MIME defines mechanisms for sending other kinds of information in email. These include text in languages other than English using character encodings other than ASCII, and 8-bit binary content such as files containing images, sounds, movies, and computer programs. Parts of MIME are also reused in communication protocols such as HTTP, which requires that data be transmitted in the context of email-like messages even though the data might not (and usually doesn't) actually have anything to do with email, and the message body can actually be binary. Mapping messages into and out of MIME format is typically done automatically by an email client or by mail servers when sending or receiving Internet (SMTP/MIME) email.

The basic format of Internet email is defined in RFC 5322, which is an updated version of RFC 2822 and RFC 822. These standards specify the familiar formats for text email headers and body and rules pertaining to commonly used header fields such as "To:", "Subject:", "From:", and "Date:". MIME defines a collection of email headers for specifying additional attributes of a message including content type, and defines a set of transfer encodings which can be used to represent 8-bit binary data using characters from the 7-bit ASCII character set. MIME also specifies rules for encoding non-ASCII characters in email message headers, such as "Subject:", allowing these header fields to contain non-English characters.

MIME is extensible. Its definition includes a method to register new content types and other MIME attribute values.

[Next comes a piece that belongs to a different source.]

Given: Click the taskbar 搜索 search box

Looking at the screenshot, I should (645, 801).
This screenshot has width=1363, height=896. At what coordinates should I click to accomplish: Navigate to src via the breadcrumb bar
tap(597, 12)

The goals of the MIME definition included requiring no changes to existing email servers and allowing plain text email to function in both directions with existing clients. These goals were achieved by using additional RFC 822-style headers for all MIME message attributes and by making the MIME headers optional with default values ensuring a non-MIME message is interpreted correctly by a MIME-capable client. A simple MIME text message is therefore likely to be interpreted correctly by a non-MIME client even if it has email headers which the non-MIME client won't know how to interpret. Similarly, if the quoted printable transfer encoding (see below) is used, the ASCII part of the message will be intelligible to users with non-MIME clients.